WORK TO BE COMPLETED — Even the shortest line counts, so transcribe all the data exactly.

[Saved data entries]
* * *

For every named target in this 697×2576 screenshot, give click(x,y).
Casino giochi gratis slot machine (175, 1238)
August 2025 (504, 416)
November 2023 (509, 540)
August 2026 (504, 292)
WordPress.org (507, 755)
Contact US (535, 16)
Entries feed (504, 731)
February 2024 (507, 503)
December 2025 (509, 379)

* * *

REPLY TO THE TASK —
For every named target in this 697×2576 screenshot, give click(x,y).
Casino giochi gratis slot machine (175, 1238)
August 2025 (504, 416)
November 2023 (509, 540)
August 2026 (504, 292)
WordPress.org (507, 755)
Contact US (535, 16)
Entries feed (504, 731)
February 2024 (507, 503)
December 2025 (509, 379)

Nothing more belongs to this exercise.